Он указал на роту Шрамоносцев.

Даня уже шла к нему с обнаженным, ослепительно сияющим мечом. Ян извлек из ножен свое оружие.

— Где? — спросила она, когда они сошлись на середине пути от обоих воинств.

— Здесь ничем не хуже, чем в другом месте.

Даня пожала плечами. Ян отметил, что противница его прекрасна. Она казалась копией Кейт, но была более высокой и сильной, а в лице ее он не видел ни капли той доброты и мягкости, которые так трогали его в Кейт. В чертах Дани проглядывала жестокость.

— Если ты немедленно признаешь свое поражение и попросишь прощения за грехи твоего Семейства, быть может, я еще отнесусь к тебе с некоторым снисхождением, — надменно произнесла она. — Возможно, я не стану заставлять тебя пожирать собственные кишки, прежде чем ты умрешь. Или же просто отправлю твою душу в ад на тысячу лет, вместо того, чтобы разодрать ее на бесчисленные клочки и закусить ими.

— Да, конечно. Возможно, ты так же умеешь делать из дерьма золото, — ответил Ян. — Пусть будет, что будет.

— Ну, как хочешь. — Она усмехнулась.

Даня подняла меч, клинок вспыхнул ослепительным огнем, и бросилась на Яна. Тот отточенным движением отразил удар и ушел, устояв на ногах, но Даня была быстра — быстрее и сильнее, чем могла бы быть, имей она даже самое крепкое телосложение из присущих женскому полу. Магия питала ее, направляла ее движения, придавала ей силы и ловкость, которым Яну нечего было противопоставить. Она не сомневалась в том, что убьет его. Он мог надеяться лишь на то, что оплатит своей жизнью время, необходимое Кейт, Ри и Дугхаллу, чтобы успеть закончить задуманное. Даня вновь шагнула вперед, а когда он отбил выпад, ее пламенеющий клинок ударил по кончику меча Яна и срезал его. Ян почувствовал, как отдача от ее удара волной прошлась по эфесу меча, проникая даже в кости его пальцев, а потом по руке — до самого плеча.

— Сдавайся, — сказала она, стиснув зубы, и на губы ее легла холодная жестокая улыбка.

— А почему бы не сдаться тебе?

Даня ударила с удвоенной яростью, пламя ее клинка сделалось еще ярче, а потом вдруг мгновенно погасло. Глаза ее расширились от удивления, она произнесла громким голосом несколько слов на языке, которого Ян не знал, и протянула руку в сторону ее войска. Но ничего не случилось, меч остался просто мечом, и пока разочарование и ярость не исчезли с ее лица, он бросился на нее, держа меч обеими руками, и с силой обрушил его ей на голову. Удар этот мог бы раскроить противницу надвое, если бы она не ускользнула в самый последний миг. Однако Ян задел ее плечо, пустив первую кровь.

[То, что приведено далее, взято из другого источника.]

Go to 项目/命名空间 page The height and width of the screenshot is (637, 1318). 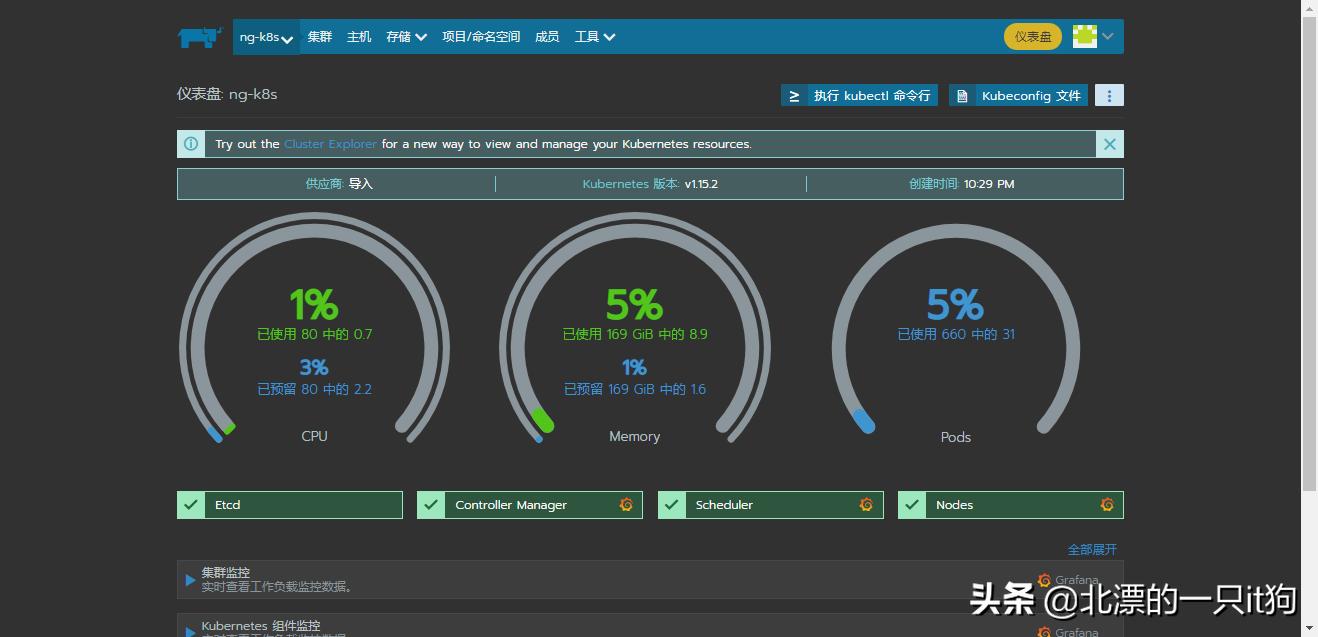481,37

Впрочем, рубилась она неплохо и без всяких чар. Легким прыжком Даня отскочила от него и, взмахнув клинком, бросилась в новую атаку. Ян с трудом отразил ее удар.

Она вновь выкрикнула чужеземные слова, на сей раз указав рукой на Шрамоносцев. Но то, на что она надеялась, не произошло, и с гневным воплем Даня ткнула пальцем левой руки в сторону Соколов, сидевших у стены Дома Галвеев.

И в это мгновение Ян понял две вещи. Во-первых, что противница его надеялась извлечь магические силы из жизней окружавших ее людей, чтобы напитать ими свои чары, как делали Волки, а во-вторых, что щит, который Соколы распростерли для защиты людей Калимекки от Луэркаса, укрыл их всех и от магии Дани. Каким бы чародейским могуществом ни обладала его противница, она была бессильна, пока Соколы держали свой щит. И еще он понял, что дождался наконец той битвы, о которой мечтал, — битвы плоти и крови, ума и тела, и ничего кроме этого.

Засмеявшись, он начал наносить удары один за другим, и Даня, ловкая, сильная и быстрая, отступила под его натиском.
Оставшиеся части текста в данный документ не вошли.